### What to work on
Copy out the text below on the employment laws that took effect July 1, 2017, word for word and in full.

### Document text
☆ ☆ ☆ ☆ ☆
Three recent laws have come into effect as of July 1, 2017.
Rights of Victims of Domestic Violence, Sexual Assault and Stalking [California]
Transgender Identity and Expression [California]
San Francisco Minimum Wage [City and County of San Francisco]
The first one – Rights of Victims of Domestic Violence, Sexual Assault and Stalking – addresses employer notice and time off. Employees who are victims of domestic violence, sexual assault or stalking may need time off for legal proceedings, such as obtaining a restraining order or for medical treatment. Employees are entitled to use mandatory paid sick days for these purposes. Employers have various obligations related to providing such leave and are required to provide this information to new workers when hired, and to other workers who ask for it.
☆ ☆ ☆ ☆ ☆
### Information shown
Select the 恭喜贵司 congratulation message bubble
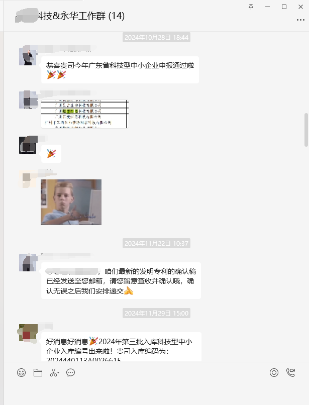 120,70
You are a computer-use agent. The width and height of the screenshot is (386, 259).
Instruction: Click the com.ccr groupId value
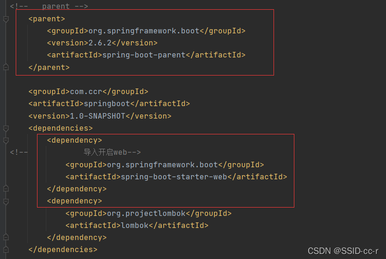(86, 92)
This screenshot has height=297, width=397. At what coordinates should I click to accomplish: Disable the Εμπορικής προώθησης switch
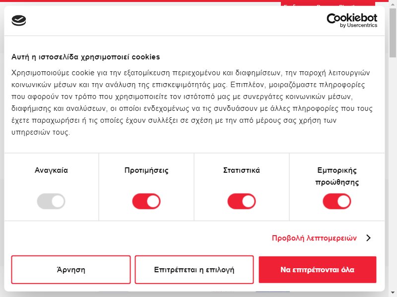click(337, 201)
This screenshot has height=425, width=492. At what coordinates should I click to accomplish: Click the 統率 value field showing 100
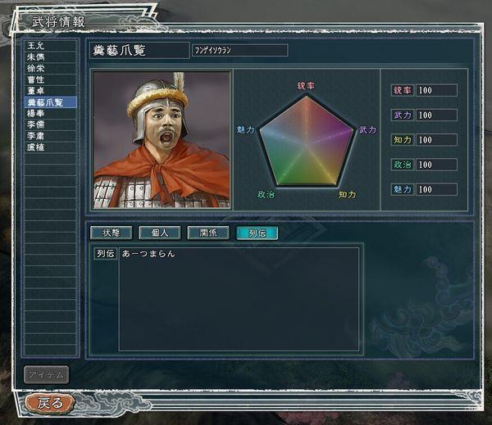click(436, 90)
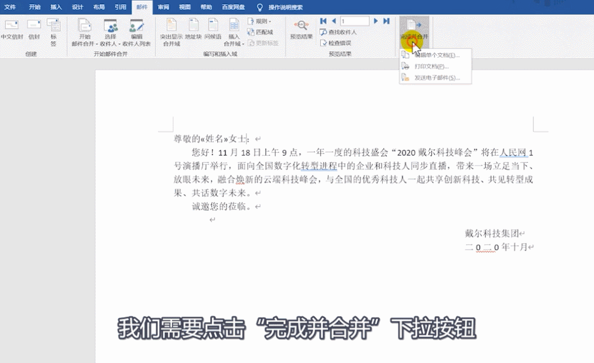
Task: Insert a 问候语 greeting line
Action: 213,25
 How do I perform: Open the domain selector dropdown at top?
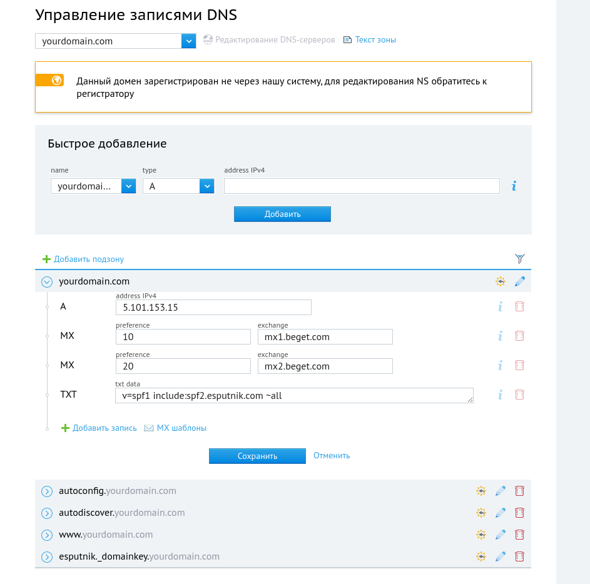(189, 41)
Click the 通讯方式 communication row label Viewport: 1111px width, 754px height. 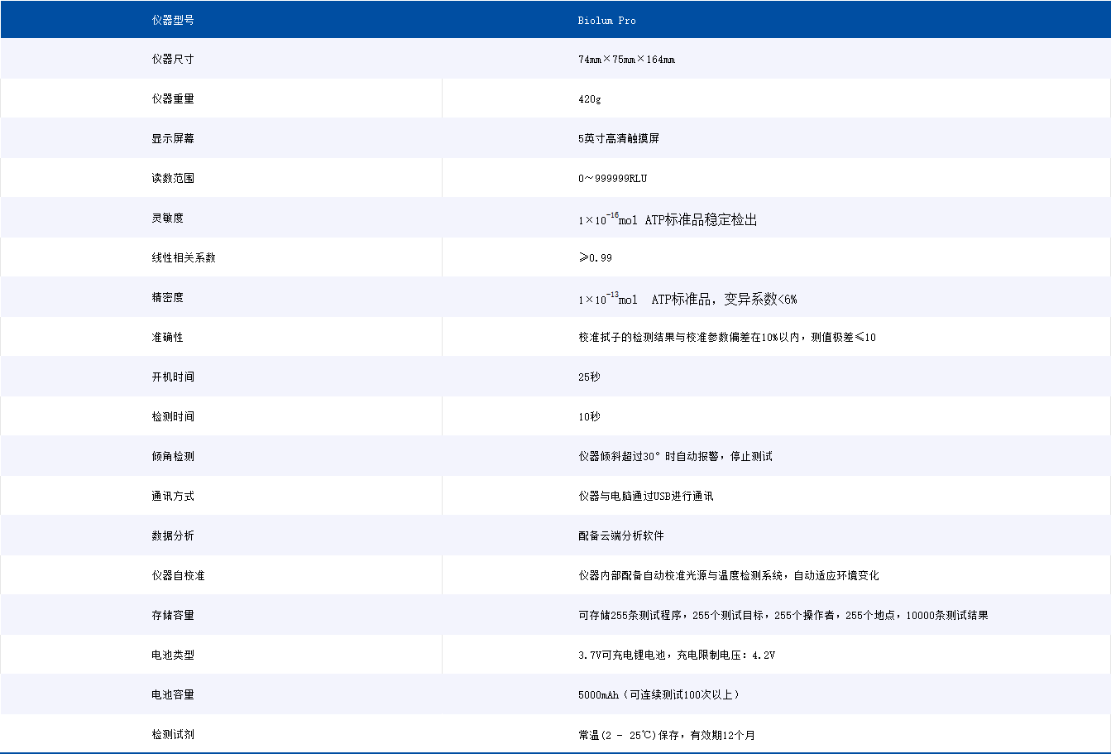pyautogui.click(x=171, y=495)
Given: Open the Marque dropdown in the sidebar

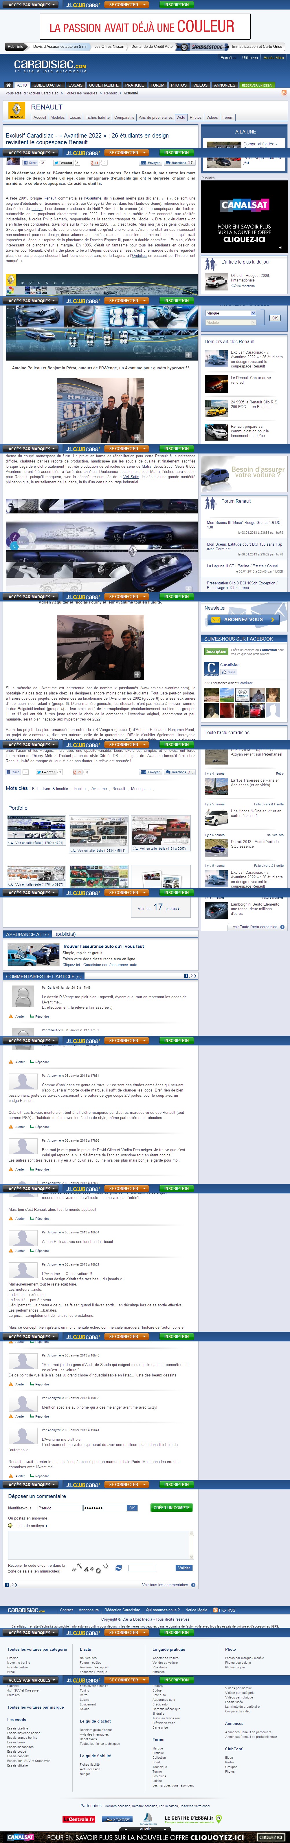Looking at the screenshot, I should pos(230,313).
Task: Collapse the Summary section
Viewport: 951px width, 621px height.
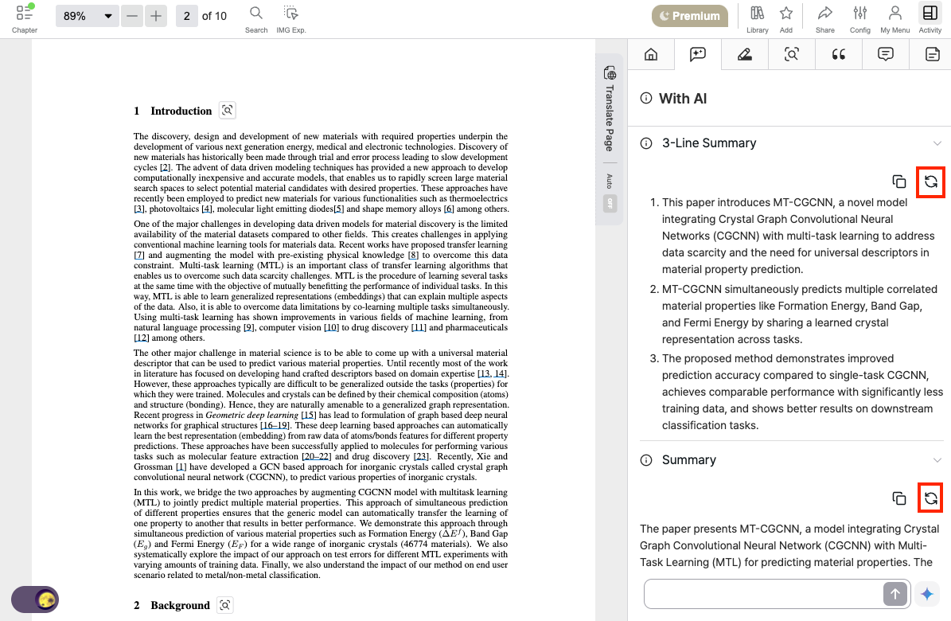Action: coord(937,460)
☆ ☆ ☆ ☆ ☆
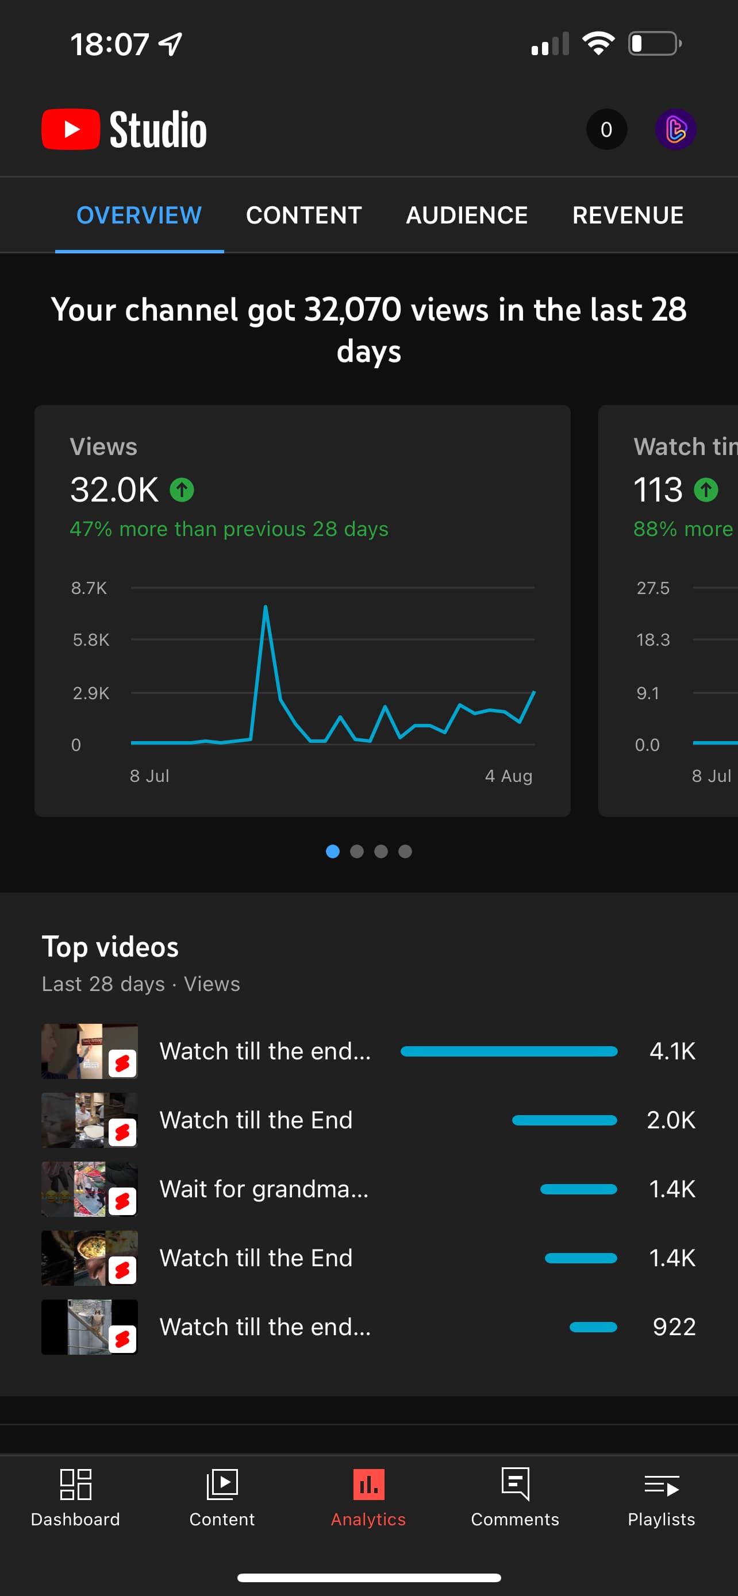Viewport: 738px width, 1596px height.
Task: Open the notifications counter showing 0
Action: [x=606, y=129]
☆ ☆ ☆ ☆ ☆
### Answer for this exercise
Three recent laws have come into effect as of July 1, 2017.
Rights of Victims of Domestic Violence, Sexual Assault and Stalking [California]
Transgender Identity and Expression [California]
San Francisco Minimum Wage [City and County of San Francisco]
The first one – Rights of Victims of Domestic Violence, Sexual Assault and Stalking – addresses employer notice and time off. Employees who are victims of domestic violence, sexual assault or stalking may need time off for legal proceedings, such as obtaining a restraining order or for medical treatment. Employees are entitled to use mandatory paid sick days for these purposes. Employers have various obligations related to providing such leave and are required to provide this information to new workers when hired, and to other workers who ask for it.